## What to produce:
Starting from the first line, transcribe the whole listing exactly.

## Exercise input:
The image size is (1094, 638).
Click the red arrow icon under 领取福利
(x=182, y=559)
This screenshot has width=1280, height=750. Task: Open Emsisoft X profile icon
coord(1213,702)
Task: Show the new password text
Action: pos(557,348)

## Answer to the problem:
The image size is (1094, 638).
Click the red arrow icon under 领取福利
(x=182, y=559)
This screenshot has width=1280, height=750. Task: Open Emsisoft X profile icon
coord(1213,702)
Task: Show the new password text
Action: pos(557,348)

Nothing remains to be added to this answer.